## Provided passage
-=-=-

The pool area is very relaxing.  Might be the fact that only phase one is open but waikohole valley is not crowded at all.  We stayed there open weekend and it was not crowded.  By tuesday after labor day the water area was very "open".  Even during opening weekend I was able to go into the infinity jacuzzi at about 7:00 pm and be the only person there.  After 9pm there is hardly a soul at the pools so it makes for a very relaxing and romantic swim.  My family loved the solitude as compared to HHV.  Visited again this past sunday night and it was even less crowded than the previous opening week.  I asked the front desk and they were at about 95% capacity.  It sure didn't feel crowded to me!  
We also own HGVC and stay at HHV in waikiki every chance.  Ko Olina has a much better relaxed and beach atmosphere than waikiki.  I much prefer to stay at Marriott Ko Olina and Aulani than at HHV for relaxation.  
Disney provided various entertainment and crafts daily and nightly for guests.  We have gone to a craft fair thing at night that turned into a character meet and greet with dancing and fun for everyone.  There is also a hula show and I have also watched a disney movie on the lawn.  You can also get a ipad like device to explore the resort.  With the device, you can "activate" magical things in waikohole valley.  Check out the pau hana room for more info. 
I found out that as a family we had many things to do there for the 3 nights we stayed there.  Even got us to go back this past sunday to spend some time at the lagoon and watch the sunset.  
They are planning something big for the grand opening on the 22 though.  They are building a big stage on the lagoon for something.


----------

-=-=-

## Material provided

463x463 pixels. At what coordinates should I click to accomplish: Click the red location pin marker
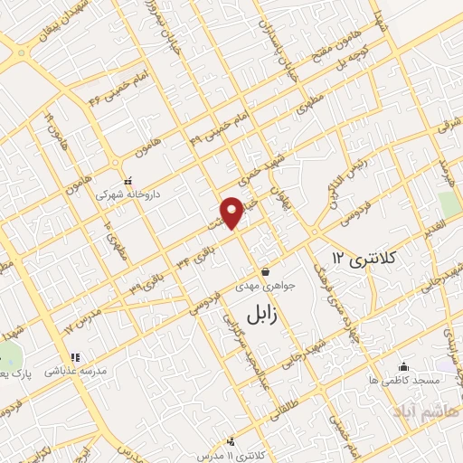[232, 212]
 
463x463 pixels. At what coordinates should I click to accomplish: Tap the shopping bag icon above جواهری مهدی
[266, 271]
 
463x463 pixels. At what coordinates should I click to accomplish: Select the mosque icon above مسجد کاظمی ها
[404, 366]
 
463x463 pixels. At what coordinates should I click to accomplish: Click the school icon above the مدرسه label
[75, 357]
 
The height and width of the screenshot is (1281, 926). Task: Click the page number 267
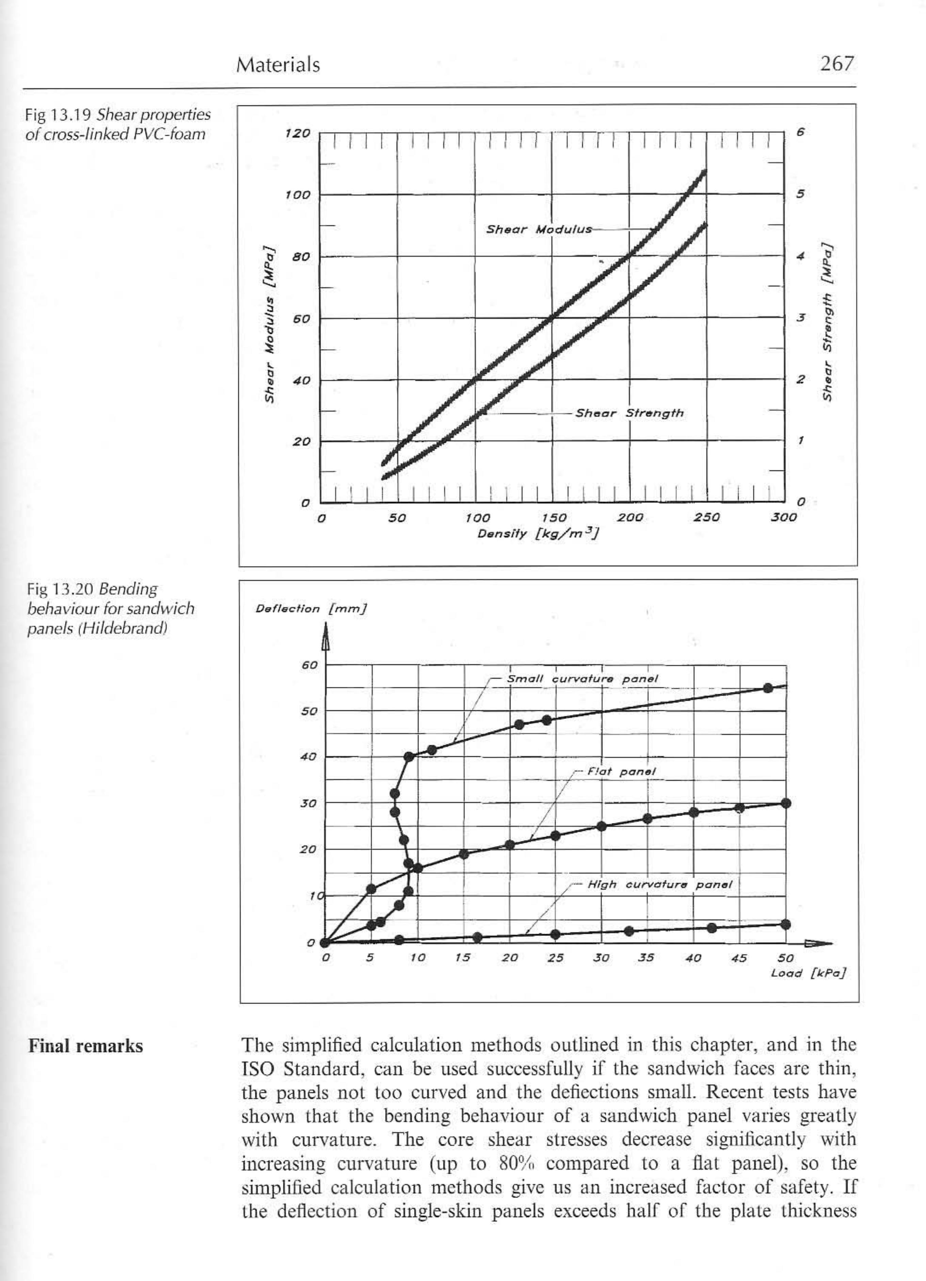click(837, 64)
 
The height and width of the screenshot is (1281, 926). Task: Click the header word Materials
click(277, 65)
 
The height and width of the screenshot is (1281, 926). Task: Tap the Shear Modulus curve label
click(539, 229)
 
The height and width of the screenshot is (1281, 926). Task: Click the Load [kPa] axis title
click(808, 973)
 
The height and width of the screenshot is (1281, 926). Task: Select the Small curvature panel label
click(582, 678)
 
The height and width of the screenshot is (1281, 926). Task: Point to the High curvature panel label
click(659, 885)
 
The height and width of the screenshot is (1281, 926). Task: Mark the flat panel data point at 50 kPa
click(785, 803)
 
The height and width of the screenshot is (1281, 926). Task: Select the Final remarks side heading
click(85, 1046)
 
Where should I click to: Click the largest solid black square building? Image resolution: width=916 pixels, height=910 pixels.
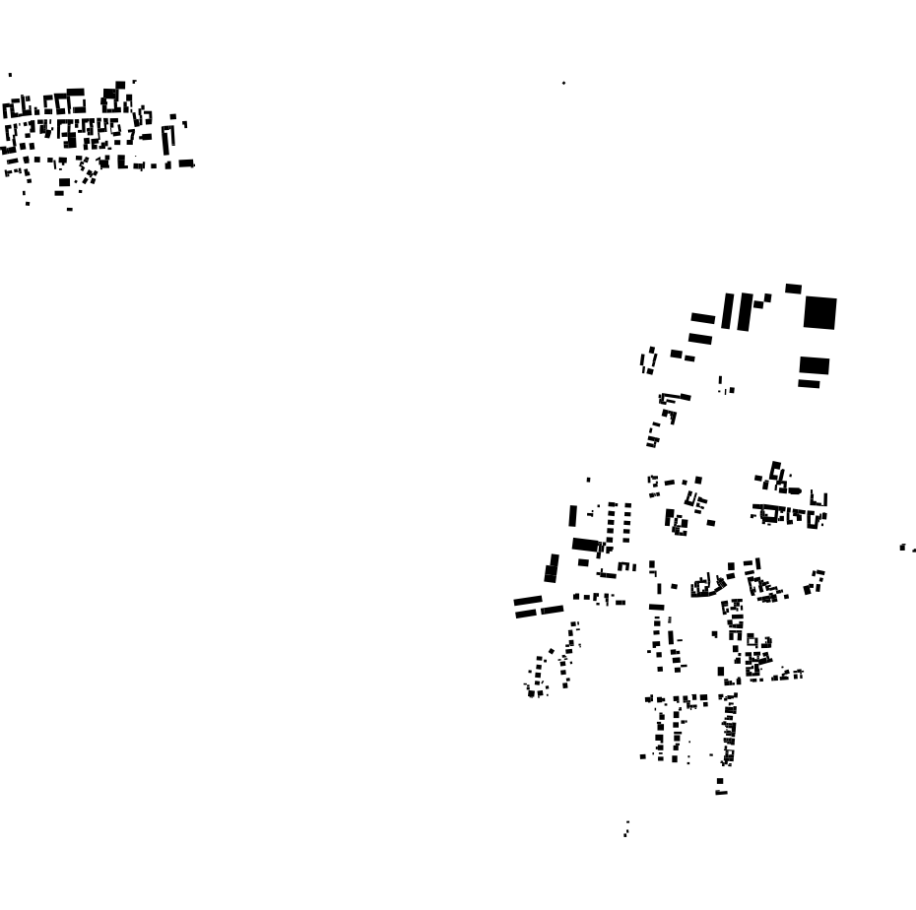pos(819,312)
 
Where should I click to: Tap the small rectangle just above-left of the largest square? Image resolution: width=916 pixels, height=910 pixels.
pos(793,288)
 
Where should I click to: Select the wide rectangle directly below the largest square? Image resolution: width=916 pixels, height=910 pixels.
pos(814,366)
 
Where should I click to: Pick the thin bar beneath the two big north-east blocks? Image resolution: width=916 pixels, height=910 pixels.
pos(809,383)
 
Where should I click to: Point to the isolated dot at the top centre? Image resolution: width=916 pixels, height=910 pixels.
pos(563,83)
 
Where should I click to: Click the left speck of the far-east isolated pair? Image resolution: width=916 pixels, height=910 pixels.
pos(903,547)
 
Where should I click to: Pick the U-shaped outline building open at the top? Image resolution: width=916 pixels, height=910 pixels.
pos(819,499)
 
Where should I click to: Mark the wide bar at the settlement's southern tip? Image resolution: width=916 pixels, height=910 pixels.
pos(722,792)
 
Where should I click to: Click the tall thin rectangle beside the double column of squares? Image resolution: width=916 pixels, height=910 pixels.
pos(573,514)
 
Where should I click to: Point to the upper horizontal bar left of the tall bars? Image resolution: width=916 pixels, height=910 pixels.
pos(702,318)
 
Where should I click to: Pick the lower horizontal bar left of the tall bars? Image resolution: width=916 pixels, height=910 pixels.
pos(700,338)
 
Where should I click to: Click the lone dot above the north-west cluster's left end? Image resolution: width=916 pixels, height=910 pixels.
pos(10,75)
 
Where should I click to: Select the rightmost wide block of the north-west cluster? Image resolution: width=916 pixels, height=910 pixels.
pos(185,163)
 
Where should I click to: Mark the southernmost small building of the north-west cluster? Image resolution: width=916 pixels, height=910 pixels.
pos(69,210)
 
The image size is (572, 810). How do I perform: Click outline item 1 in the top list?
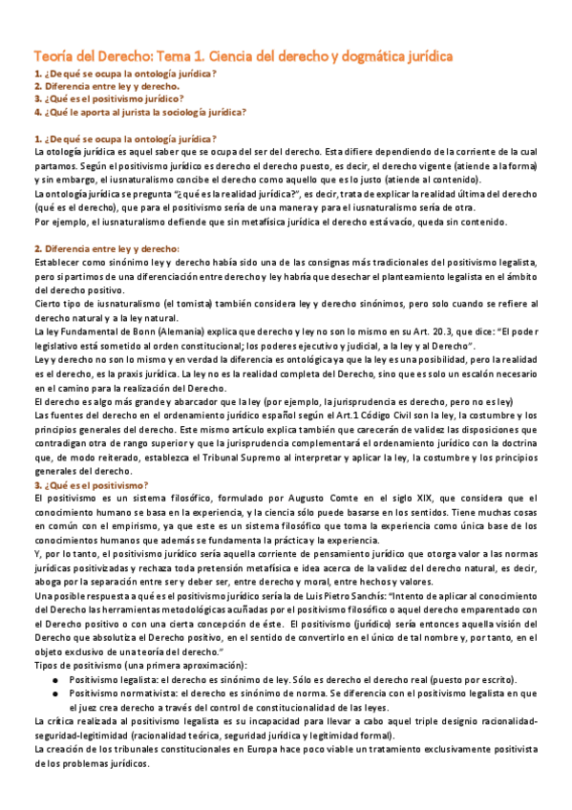124,74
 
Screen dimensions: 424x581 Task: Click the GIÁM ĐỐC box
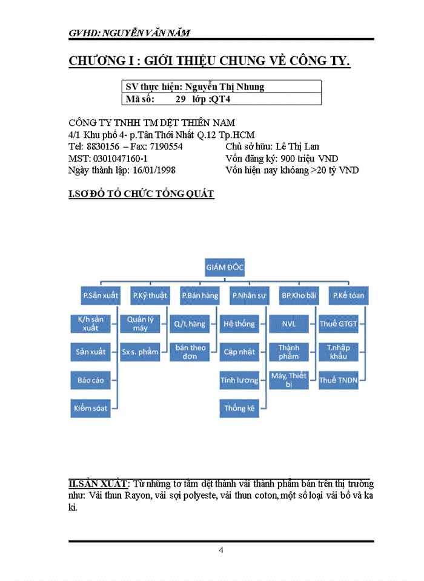[225, 268]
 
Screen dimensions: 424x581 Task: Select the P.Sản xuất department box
[101, 295]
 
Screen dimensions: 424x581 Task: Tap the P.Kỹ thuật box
[150, 295]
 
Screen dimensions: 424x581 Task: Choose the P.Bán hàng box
[199, 295]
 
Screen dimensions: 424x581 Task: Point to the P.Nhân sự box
[249, 295]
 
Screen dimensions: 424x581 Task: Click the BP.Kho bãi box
[299, 295]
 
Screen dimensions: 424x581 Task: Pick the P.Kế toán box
[348, 295]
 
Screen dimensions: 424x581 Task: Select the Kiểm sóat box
[91, 408]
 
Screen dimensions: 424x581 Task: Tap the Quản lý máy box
[140, 323]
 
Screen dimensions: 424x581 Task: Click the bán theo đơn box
[190, 352]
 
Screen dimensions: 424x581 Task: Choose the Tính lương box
[239, 380]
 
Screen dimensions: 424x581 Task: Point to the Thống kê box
[239, 408]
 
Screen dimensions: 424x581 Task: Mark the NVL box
[289, 324]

-=-=-

## What this task involves
Reproduce the part of the resort post above that begins at the words "I found out" and stops after "lagoon for something.".

## Written response
I found out that as a family we had many things to do there for the 3 nights we stayed there.  Even got us to go back this past sunday to spend some time at the lagoon and watch the sunset.  
They are planning something big for the grand opening on the 22 though.  They are building a big stage on the lagoon for something.